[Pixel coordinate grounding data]
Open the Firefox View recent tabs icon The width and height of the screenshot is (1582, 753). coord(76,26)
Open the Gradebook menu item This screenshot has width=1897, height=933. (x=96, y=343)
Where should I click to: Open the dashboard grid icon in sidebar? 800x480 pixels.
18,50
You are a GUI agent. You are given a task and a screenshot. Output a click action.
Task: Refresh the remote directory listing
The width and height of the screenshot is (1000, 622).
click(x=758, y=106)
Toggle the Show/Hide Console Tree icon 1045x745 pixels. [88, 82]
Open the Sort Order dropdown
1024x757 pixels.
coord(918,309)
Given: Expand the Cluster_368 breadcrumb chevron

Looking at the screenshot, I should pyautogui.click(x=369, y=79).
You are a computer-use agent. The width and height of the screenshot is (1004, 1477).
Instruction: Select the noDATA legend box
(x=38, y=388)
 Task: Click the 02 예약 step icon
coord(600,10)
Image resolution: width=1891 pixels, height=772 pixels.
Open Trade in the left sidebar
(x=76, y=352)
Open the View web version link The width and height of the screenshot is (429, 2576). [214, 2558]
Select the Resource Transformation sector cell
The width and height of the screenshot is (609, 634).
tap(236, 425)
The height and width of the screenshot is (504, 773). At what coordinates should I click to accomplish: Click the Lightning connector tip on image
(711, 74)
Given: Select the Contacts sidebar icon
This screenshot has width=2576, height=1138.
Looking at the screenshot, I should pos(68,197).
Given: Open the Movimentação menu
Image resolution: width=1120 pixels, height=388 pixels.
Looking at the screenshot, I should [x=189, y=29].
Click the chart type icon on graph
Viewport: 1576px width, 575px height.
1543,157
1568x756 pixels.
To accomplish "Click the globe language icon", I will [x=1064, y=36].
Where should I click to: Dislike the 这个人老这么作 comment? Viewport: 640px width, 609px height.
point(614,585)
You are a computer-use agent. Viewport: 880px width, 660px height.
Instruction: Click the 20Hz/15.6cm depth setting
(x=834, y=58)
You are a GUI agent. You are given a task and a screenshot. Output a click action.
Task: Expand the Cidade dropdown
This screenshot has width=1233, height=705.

**REQUIREMENT**
Each entry must be printed again exactly as given.

**EXPECTED OUTPUT**
Open the Firefox View recent tabs icon The width and height of the screenshot is (1582, 753). coord(76,26)
Open the Gradebook menu item This screenshot has width=1897, height=933. (x=96, y=343)
Where should I click to: Open the dashboard grid icon in sidebar? 800x480 pixels.
18,50
You are a GUI agent. You are given a task and a screenshot. Output a click action.
Task: Refresh the remote directory listing
The width and height of the screenshot is (1000, 622).
click(x=758, y=106)
Toggle the Show/Hide Console Tree icon 1045x745 pixels. [88, 82]
Open the Sort Order dropdown
1024x757 pixels.
coord(918,309)
Given: Expand the Cluster_368 breadcrumb chevron

Looking at the screenshot, I should pyautogui.click(x=369, y=79).
You are a computer-use agent. The width and height of the screenshot is (1004, 1477).
Instruction: Select the noDATA legend box
(x=38, y=388)
 Task: Click the 02 예약 step icon
coord(600,10)
Image resolution: width=1891 pixels, height=772 pixels.
Open Trade in the left sidebar
(x=76, y=352)
Open the View web version link The width and height of the screenshot is (429, 2576). [214, 2558]
Select the Resource Transformation sector cell
The width and height of the screenshot is (609, 634).
tap(236, 425)
The height and width of the screenshot is (504, 773). At what coordinates should I click to accomplish: Click the Lightning connector tip on image
(711, 74)
Given: Select the Contacts sidebar icon
This screenshot has width=2576, height=1138.
Looking at the screenshot, I should pos(68,197).
Given: Open the Movimentação menu
Image resolution: width=1120 pixels, height=388 pixels.
Looking at the screenshot, I should [x=189, y=29].
Click the chart type icon on graph
Viewport: 1576px width, 575px height.
1543,157
1568x756 pixels.
To accomplish "Click the globe language icon", I will [x=1064, y=36].
Where should I click to: Dislike the 这个人老这么作 comment? Viewport: 640px width, 609px height.
point(614,585)
You are a computer-use agent. Viewport: 880px width, 660px height.
Instruction: Click the 20Hz/15.6cm depth setting
(x=834, y=58)
You are a GUI agent. You are given a task and a screenshot. Output a click action.
Task: Expand the Cidade dropdown
This screenshot has width=1233, height=705.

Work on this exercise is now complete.